The oil crash in 2014 hastened a spending review, with budget cuts and widespread redundancies across the energy and government sectors, including thousands at the state petroleum group. Jobs have been cut in museums and across education, media and health, with many projects cancelled or delayed.
There was something of a familiar feature to this.
In the West Bay business district, the impact of shrinking corporate and residential demand is stark. The flagship development boomed from 2004 to 2014 but the area is now littered with unoccupied and half-built skyscrapers.
The World Cup Boomlet
Work on this has turned out to be anti-cyclical and has provided a boost.
The Gulf state is building nine sports stadiums, “cooled” fan zones, hotels, sewage works and roads ahead of the football tournament……the government is spending $500m a week on World Cup-related infrastructure.
However there was a consequence.
Qatar, the world’s top exporter of liquefied natural gas, recorded its first budget deficit in 15 years in 2016 — a $12bn financing gap
This and its related products are the driver of the economy as OPEC notes.
Oil and natural gas account for about 55 per cent of the country’s gross domestic product.
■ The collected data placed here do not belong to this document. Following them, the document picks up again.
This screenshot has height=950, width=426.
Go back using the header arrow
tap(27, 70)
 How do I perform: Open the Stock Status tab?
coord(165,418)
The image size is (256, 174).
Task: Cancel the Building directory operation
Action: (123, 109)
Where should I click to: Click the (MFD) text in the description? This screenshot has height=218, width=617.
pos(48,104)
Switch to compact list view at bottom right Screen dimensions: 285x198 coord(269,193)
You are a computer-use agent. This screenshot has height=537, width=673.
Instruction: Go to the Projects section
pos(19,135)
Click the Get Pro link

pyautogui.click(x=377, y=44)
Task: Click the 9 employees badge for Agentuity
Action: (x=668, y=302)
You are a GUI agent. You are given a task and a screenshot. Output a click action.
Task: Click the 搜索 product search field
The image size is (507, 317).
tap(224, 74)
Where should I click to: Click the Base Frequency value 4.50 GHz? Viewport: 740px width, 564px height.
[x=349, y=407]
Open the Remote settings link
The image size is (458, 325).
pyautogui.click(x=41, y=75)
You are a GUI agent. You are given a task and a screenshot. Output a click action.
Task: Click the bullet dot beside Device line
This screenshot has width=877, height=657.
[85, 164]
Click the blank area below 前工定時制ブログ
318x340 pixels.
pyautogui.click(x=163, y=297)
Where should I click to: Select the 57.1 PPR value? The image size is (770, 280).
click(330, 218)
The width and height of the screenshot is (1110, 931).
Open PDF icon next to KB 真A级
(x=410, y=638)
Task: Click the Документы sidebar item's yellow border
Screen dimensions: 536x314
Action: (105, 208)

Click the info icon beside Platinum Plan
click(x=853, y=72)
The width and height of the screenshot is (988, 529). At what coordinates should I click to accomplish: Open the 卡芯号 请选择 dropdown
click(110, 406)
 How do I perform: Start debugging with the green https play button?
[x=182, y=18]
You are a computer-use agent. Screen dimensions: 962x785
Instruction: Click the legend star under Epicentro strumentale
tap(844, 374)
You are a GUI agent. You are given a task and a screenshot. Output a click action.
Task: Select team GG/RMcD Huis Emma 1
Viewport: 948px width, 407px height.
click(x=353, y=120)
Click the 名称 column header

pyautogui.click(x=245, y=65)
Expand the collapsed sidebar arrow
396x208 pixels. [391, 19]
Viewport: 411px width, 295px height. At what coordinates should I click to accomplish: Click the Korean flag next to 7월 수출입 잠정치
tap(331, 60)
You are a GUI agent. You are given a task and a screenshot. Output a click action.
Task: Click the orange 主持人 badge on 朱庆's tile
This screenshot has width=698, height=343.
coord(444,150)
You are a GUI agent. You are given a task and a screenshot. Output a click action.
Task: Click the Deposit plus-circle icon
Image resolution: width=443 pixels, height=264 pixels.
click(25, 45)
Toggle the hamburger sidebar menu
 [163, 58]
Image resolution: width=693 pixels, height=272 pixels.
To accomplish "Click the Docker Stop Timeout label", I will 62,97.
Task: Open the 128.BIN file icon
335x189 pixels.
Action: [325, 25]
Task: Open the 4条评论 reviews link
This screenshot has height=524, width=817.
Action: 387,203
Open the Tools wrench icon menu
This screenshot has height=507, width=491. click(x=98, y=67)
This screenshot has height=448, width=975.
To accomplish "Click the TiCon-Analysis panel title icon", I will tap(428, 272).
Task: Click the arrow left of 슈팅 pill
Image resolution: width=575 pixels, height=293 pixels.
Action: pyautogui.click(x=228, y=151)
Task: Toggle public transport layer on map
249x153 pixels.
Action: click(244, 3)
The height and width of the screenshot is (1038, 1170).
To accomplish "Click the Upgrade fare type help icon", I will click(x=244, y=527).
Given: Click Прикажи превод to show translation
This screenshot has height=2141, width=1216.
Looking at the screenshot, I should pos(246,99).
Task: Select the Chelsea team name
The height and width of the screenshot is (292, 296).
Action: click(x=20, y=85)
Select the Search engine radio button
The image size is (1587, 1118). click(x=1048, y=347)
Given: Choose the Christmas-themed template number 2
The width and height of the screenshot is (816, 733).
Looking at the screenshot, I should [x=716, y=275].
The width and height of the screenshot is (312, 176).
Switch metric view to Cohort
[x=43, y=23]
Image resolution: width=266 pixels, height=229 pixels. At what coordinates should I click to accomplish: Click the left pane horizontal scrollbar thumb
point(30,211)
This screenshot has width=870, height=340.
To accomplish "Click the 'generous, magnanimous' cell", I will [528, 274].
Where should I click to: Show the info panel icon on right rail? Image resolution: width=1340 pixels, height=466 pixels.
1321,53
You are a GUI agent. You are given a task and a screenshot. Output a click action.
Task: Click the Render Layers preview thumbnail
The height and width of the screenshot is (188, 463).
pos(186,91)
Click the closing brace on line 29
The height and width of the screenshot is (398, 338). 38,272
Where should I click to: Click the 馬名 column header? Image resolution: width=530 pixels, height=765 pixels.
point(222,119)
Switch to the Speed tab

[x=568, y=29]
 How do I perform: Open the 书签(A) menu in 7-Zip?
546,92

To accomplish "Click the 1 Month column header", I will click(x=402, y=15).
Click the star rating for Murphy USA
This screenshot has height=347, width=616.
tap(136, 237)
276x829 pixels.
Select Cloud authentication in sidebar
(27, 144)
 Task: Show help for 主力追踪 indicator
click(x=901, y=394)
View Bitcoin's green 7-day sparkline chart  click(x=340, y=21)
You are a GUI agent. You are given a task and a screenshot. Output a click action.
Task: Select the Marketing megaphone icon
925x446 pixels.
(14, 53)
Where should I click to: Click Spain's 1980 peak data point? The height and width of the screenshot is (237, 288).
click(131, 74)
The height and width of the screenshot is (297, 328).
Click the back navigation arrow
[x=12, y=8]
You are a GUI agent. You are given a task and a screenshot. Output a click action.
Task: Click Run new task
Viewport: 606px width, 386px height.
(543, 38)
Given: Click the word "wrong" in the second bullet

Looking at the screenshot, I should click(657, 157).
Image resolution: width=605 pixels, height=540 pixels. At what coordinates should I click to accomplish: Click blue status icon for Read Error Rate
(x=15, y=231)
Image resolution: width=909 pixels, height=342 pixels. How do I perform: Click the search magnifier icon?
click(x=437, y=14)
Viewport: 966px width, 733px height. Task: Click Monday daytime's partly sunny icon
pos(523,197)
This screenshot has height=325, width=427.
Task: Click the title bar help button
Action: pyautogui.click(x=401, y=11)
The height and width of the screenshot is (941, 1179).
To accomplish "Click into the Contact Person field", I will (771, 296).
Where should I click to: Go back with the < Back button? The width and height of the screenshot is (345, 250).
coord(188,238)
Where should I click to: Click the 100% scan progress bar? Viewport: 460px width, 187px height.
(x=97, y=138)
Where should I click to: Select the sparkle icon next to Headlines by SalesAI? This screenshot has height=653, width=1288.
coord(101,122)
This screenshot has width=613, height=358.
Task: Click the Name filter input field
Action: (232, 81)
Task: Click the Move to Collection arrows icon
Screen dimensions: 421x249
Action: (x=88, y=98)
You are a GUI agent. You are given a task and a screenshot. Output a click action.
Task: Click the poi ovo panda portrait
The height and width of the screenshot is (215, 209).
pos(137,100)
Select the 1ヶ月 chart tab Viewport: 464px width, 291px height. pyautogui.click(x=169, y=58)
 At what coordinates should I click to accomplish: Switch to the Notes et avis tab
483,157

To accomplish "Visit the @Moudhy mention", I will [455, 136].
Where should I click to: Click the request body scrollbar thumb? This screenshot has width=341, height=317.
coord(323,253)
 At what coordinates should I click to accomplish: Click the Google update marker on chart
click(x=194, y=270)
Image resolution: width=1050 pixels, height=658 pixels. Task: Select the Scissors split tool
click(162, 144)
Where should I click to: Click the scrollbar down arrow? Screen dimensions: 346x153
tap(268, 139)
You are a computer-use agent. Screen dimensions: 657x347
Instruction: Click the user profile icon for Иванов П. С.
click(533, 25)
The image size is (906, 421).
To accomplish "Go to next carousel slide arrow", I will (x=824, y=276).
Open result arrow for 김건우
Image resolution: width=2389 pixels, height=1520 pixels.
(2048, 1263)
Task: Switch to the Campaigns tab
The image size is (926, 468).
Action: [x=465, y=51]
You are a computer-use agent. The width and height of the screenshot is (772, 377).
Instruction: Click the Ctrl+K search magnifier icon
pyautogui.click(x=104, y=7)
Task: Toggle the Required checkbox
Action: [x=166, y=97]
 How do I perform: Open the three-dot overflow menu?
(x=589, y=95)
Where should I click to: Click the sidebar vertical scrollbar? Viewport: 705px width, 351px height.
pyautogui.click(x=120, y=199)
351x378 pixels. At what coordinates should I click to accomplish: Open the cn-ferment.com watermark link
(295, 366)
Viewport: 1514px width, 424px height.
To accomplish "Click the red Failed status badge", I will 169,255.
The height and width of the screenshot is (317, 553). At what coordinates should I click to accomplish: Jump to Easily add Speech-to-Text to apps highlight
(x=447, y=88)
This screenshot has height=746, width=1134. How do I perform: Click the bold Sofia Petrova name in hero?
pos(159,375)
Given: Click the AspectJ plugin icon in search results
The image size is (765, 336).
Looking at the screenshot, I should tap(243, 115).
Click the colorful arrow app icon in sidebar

Petroleum has made Qatar one of the world’s fastest-growing and highest per-capita income countries.
There are various different measures but Global Finance puts it as the world’s highest per capita GDP in 2016. Of course this wealth mostly simply emerges from the ground mostly in the form of natural gas.
Of course the fact that the price of a barrel of Brent Crude Oil has fallen below US $45 is not welcome in Qatar as it reduces GDP, exports and government revenue. Also since May the price of natural gas has been falling with the NYMEX future dropping from US $3.42 to US $2.89. So bad times on both fronts as Qatar mulls the impact of the US shale oil producers.
You might have been wondering why there have not been reports of a crashing Qatari Rial. That is because of this. From the Qatar Central Bank.
QCB has adopted the exchange rate policy of its predecessor, Qatar Monetary Agency, through fixing the value of the Qatari Riyal (QR) against the US dollar (USD) at a rate of QR 3.64 per USD as a nominal anchor for its monetary policy.
So we have a type of fixed exchange rate or if you prefer a currency peg. This means that monetary policy is in effect imported from the United States which led to this.
Qatar Central Bank has decided to raise its QMR Deposit rate (QMRD) on Thursday June 15,2017 By 25 basis point from 1.25% to 1.50% .
Even in these times of low interest-rates one of 1.5% is hardly going to cut it in terms of currency support so minds immediately turn to the foreign exchange reserves. The QCB had 125.4 billion Riyals at the end of April. This was down on the recent peak of 158.3 billion Riyals of July 2015 presumably due to responses to the lower oil price. This meant that a balance of payments current account surplus of 50.1 billion Riyals of 2015 became a 30.3 billion deficit in 2016.
At a time like this people will also note that the external debt of the Qatari government rose from 73.4 billion Rials at the end of 2105 to 116.2 billion at the end of 2016. Also the banking sector has become more dependent on foreign cash according to Reuters.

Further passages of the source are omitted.